Drills should only be part of the whole. They need to be balanced with sparring, or "live training"  
Just my two and half cents..........
Thanks
Bob


----------



## Black Grass (Jan 11, 2002)

The problem (I feel) is that too much time is spent on pre-set drilling and not enough on sparring. I consider sparring a drill, albeit one with less restistriction. 

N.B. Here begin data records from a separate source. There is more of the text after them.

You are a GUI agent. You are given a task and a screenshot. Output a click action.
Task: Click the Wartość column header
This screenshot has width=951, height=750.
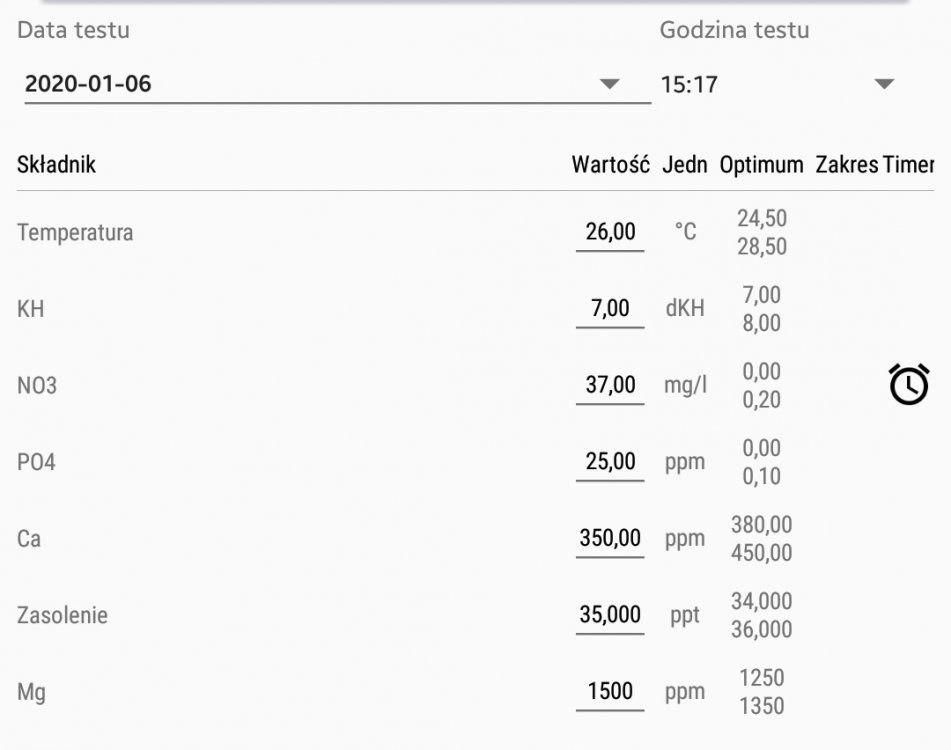point(610,165)
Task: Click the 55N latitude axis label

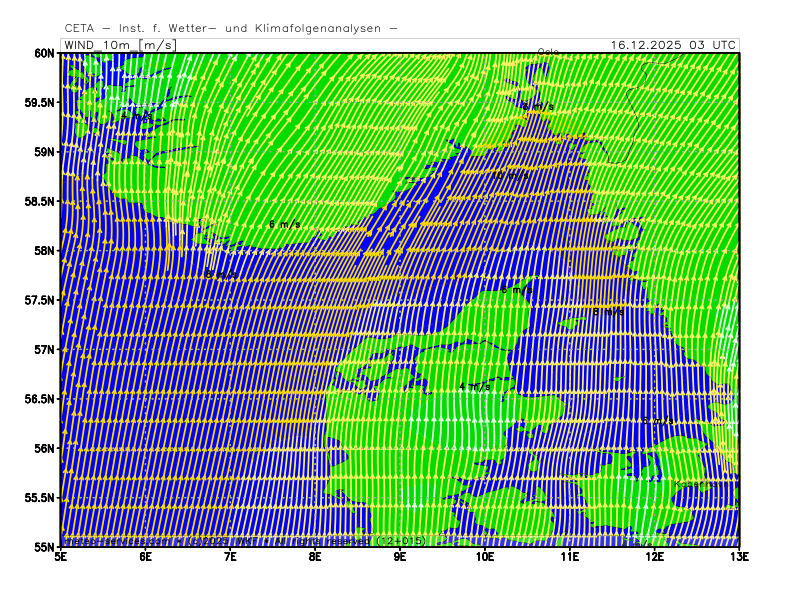Action: pos(42,547)
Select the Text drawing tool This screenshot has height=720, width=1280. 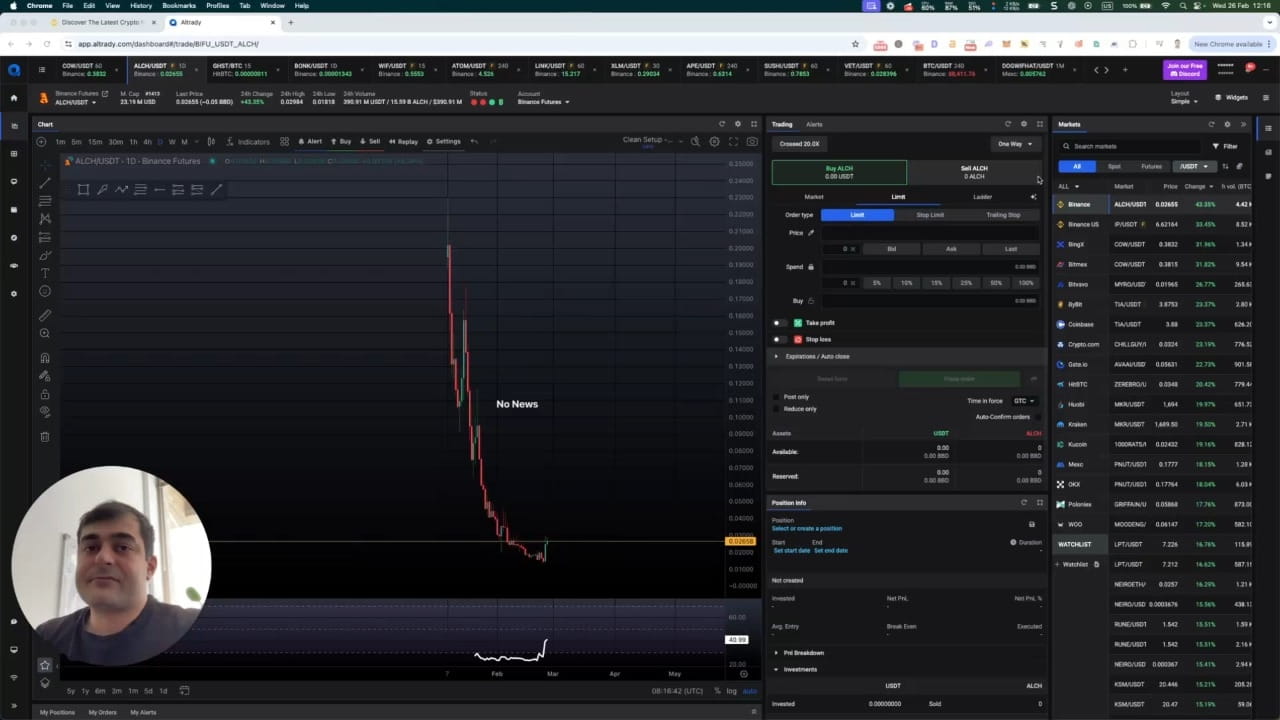[x=45, y=273]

Pre-set or patterned drills  (2 man or single) are about developing atrributes. Power, range, speed, finess or a combination of these. And with the right mind set  are excellent training tools. But not the end all be all

Sumbrada or counter for counter, I feel is a good drill for recognizing positions for disarms, blocking or locks in middle range (sometimes close). What it doesn't do particularly well is simulate combat, however most people tend to practice it this way. Also most people it seems,  tend to stay in middle range and stationary. If you move it a whole lot better.Its also a good drill to get the feel of different weapons and how the can be manuevered. I quite like this drill for dos manos(2-handed)

Sinawali, by this i assume you mean 2 man double stick mirror drills. I dislike the way that many practice pre-set double stick drills standing in front of each other. One is better off hitting tires so that power is developed ( and to save sticks). If done while  moving I think this develops a sense of range (particularly long), combining footwork and stick work and also a sense of rythm can be developed. Again what it doesn't do particularly well is simulate combat.

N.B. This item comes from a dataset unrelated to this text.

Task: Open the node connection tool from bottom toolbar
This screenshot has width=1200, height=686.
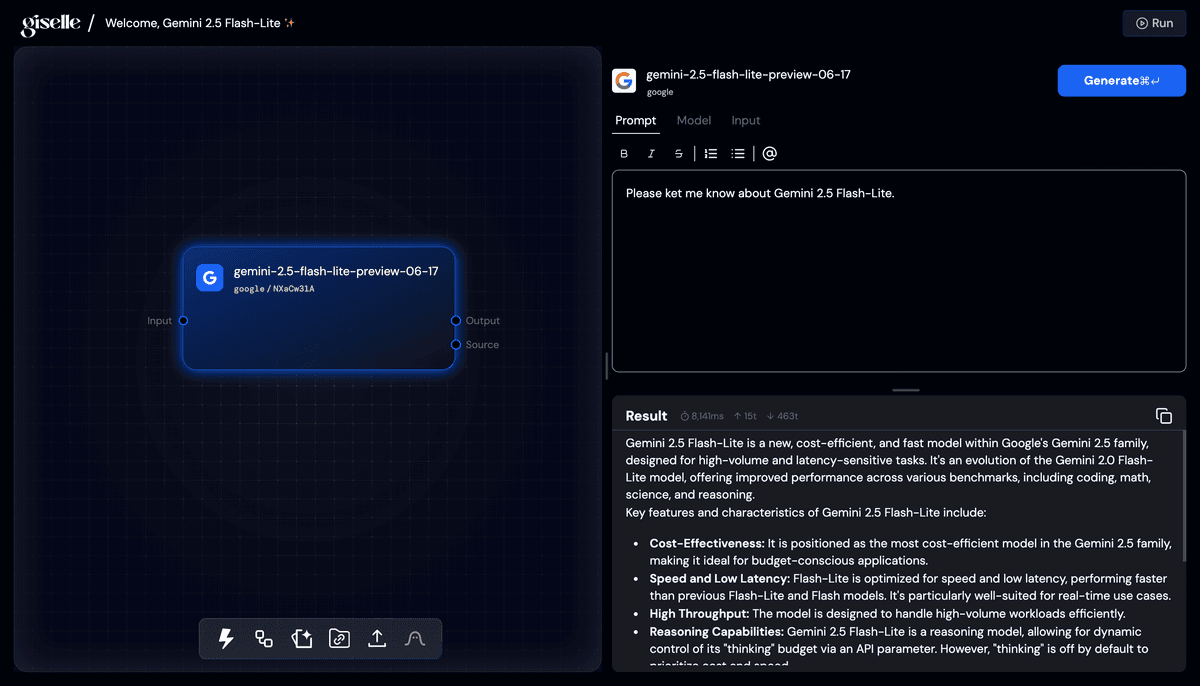Action: tap(263, 638)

Sangga at patama, or block and hit is good for practicing a given techniques at a control pace and refining it. I believe that some do not pay enough attention to this type of training as the get better givining them up for the fancier 2 man drills. I believe this is a mistake. its like stroking patterns it should be practiced continously.

There are many other types of drill but I just picked some of the more common ones.  I think 2 man pre-set or pattern drills are good but I feel there is too much of a reliance on them in the practice of FMA  here in the west and not enough sparring

Regards,

Black Grass


----------



## Cthulhu (Jan 11, 2002)

Read IFAJKD's post of the Vunak interview in the JKD forum.  Vunak explains how these drills ended up making him a better fighter.  Good read.

Cthulhu


----------



## Icepick (Jan 14, 2002)

Here is the Matt Thornton interview that spurred me into thinking about this:

http://www.straightblastgym.com/questions.html

I also got a fascinating answer to the same inquiry by Roy Harris, at his forum:

http://www.royharris.com/forum/showthread.php?s=&threadid=236


----------



## Icepick (Jan 17, 2002)

Black Grass & IFAJKD -

Could you please take a look at the Roy Harris post at this link?

http://www.royharris.com/forum/show...s=&threadid=236

Do you train anything "in-between" pre-set drills and sparring, to develop the ability to maintain a stickfight at mid-range?  I'm starting to train my BJJ instructor, and when we spar, I fear it will turn into largo mano or grappling.  Obviously, this cuts out the majority of Modern Arnis and Balintawak, which thrive in the corto range.  It seems like it depends on the generation of power in a confined space and footwork.  My brief Balintawak training has helped me to swing hard without a long windup, but footwork is a concern.  Any ideas?  I'm going to ask Renegade to work with me tonight, too.  

I don't want to get shown up by the white belt, Kyle!  Could damage my extremely fragile ego.


----------



## Cthulhu (Jan 17, 2002)

How about sumbrada for medium range training?  With 3 (and I think 5) count, you're close enough to use the live hand, but not quite close enough for punyo strikes to the head.

Cthulhu


----------



## Icepick (Jan 17, 2002)

Cthulhu -

I like sumbrada a lot, at Tim's school we use the three count and a few variations on the 5.  My question concerns the fact that these drills artificially keep you in my favorite range.  I want to develop the skill to keep someone in that range, even if they don't want to play by the rules of the drill.  Any ideas?  I know it can be done, I've tried to shoot on Manong Ted...bad idea.


----------



## Cthulhu (Jan 17, 2002)

This may be overly simple, but how about your sumbrada partner keeps backing or zoning away, making you learn how to adjust so as to stay in the desired range?

Cthulhu


----------



## Icepick (Jan 17, 2002)

I've done that, too, Cthulhu, but you may be on the right track.  Maybe just an increase in intensity?  I'll try it with my partner attempting to shoot when he sees an opening.  Some combination of stepping back and striking/sprawling...probably time to break out some padded sticks.  I want to avoid that question of "did I hit hard enough to stop the shoot".  Anyone worked on this???


----------



## Cthulhu (Jan 17, 2002)

Here's another idea:  train with your back to a wall or other obstruction.  You can't move away to keep the range, so you _have_ to find a way to keep distance using technique.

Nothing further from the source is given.